Jim also makes the point—and it's a good one—that killing is contextual. If I kill someone in a Toby book, that's expected. If I kill someone in one of Mira Grant's books, that's practically a legal requirement. But if I kill someone in a Corey book, people are going to be going "Um, w-t-f, over?" and threatening me with sticks. Genre determines a lot of what you can get away with, and what I'm willing to accept as a reader or viewer. I don't like to be blindsided; I don't think anybody does. (This isn't me saying "no deaths in YA," by the way. People will die in the Clady books. Just that the genre really does determine what is and is not okay.)
I will always kill characters. I can't help it. Sometimes the story needs people I care about to die, and sometimes individual stories are just done. I will also always get upset over senseless character deaths, because there's a big, big difference between "this needed to happen" and "I'm the author, that's why."
Thoughts?
January 7 2010, 18:06:58 UTC 7 years ago
PS My new book should be out around the same time as yours :-D :-)
January 7 2010, 23:16:15 UTC 7 years ago
What's your book about?
January 8 2010, 01:46:45 UTC 7 years ago
Caroline age 16 lives on Chroinia, a world which for centuries has worshipped the 12 colors. Though times have changed and most people now think the colors are just legends, the Temple of the Twelve still exists for those who are meant to find it. Caroline becomes a novice there. The 12 colors show themselves to her as men and women - 6 men, 6 women. On each New Moon, one of the colors comes to her with a task that relates to the color (example, Pink wants her to begin to heal her greatest heart wounds.)

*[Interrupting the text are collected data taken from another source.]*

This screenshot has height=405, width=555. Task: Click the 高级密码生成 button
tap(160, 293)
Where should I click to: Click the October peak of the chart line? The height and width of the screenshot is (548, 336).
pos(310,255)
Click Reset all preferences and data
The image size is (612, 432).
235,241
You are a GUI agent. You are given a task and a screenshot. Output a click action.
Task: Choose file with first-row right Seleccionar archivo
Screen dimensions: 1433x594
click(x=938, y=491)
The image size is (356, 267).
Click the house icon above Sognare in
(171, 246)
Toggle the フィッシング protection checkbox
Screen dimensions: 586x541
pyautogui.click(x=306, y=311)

If she finishes all 12 tasks, she can become initiated as a Priestess of the Twelve.
In book 2 the one that comes out around the same time as yours, the focus is on Caroline's twin sister. As a 4 year old Serenity wandered off into the woods - and was taken to live with the ancient Clans. There are 12 Clans, one for each of the colors, who try to keep the traditions and old ways alive. They are impoverished, and have to live in hiding as more and more to belong to the Clan is illegal on Chroinia (you are not really considered a citizen unless you leave the Clan). She is given the name Flight, and learns all the history of the Clans, the ways of serving the Twelve that have died off in society. Her family think she is dead... but eventually, she and Caroline find each other again.
You know what... I'd really like to send you a gift copy of them both - consider it a thank you for the hours of enjoyment I got reading your book 0 and will get from the next one ;-). Is there a snail mail PO Box or something I could send a signed copy of them both to? (and can I send my copy of Rosemary and Rue along with it for you to sign - I'd include return postage ;-) )?